Zim Faces Expulsion or Suspension From SADC Tribunal
Radio VOP has been informed that the Attorney General’s office will not be sending lawyers to defend the contempt of court case as President Robert Mugabe has said his country is not bound by the tribunal.
“We are not being represented at the tribunal because our position remains the same – we are not bound by that court,” said a top law officer in the AG’s office.
The suit was filed in February and was initially supposed to have been heard in March but postponed to tomorrow (Tuesday).
The farmers want an enforcement order from the Tribunal that urges the SADC leaders to take measures that might involve suspension or expulsion of Zimbabwe from SADC for failing to enforce the court’s ruling delivered in November 2008.
The tribunal had ordered that the Zimbabwe government should not seize land from the 79 farmers who had appealed to the regional court. Government was also ordered to compensate evicted farmers. The tribunal also said Harare’s land reform programme was discriminatory, racist and illegal under the SADC Treaty.
“This is a simple matter. All we want is for the court to determine if government is not in contempt of its earlier ruling and to determine whether it did not breach the SADC Treaty. It is beyond any doubt that they are,” said lawyer David Drury who is representing the farmers.

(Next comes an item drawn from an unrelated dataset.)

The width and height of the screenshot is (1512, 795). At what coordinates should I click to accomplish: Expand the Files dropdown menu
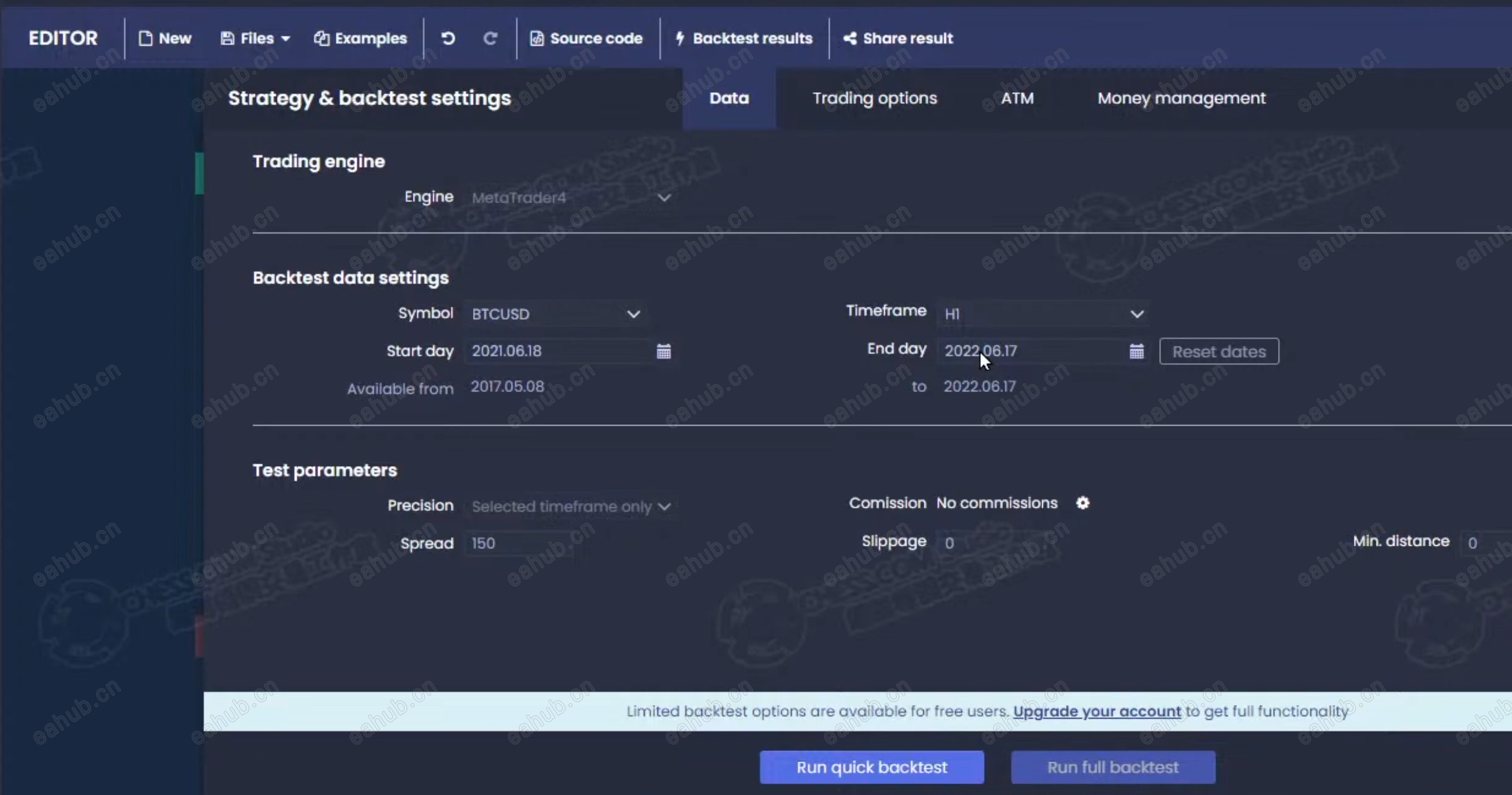[x=255, y=39]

In January the High Court in Harare refused to enforce a SADC Tribunal judgment. Mugabe later described the judgment as “nonsensical and of no consequence”. The tribunal had also ordered a stop to farm seizures.
Justice Bharat Patel who heard the matter in the High Court said the order on farm seizures could not be implemented because it was against public policy and would cause anarchy in the country.
Government ignored the ruling and Zanu (PF) supporters even stepped up a campaign to drive Zimbabwe’s few remaining white farmers from the farms.
Justice Minister Patrick Chinamasa has in the past said Zimbabwe is not bound by the SADC Tribunal.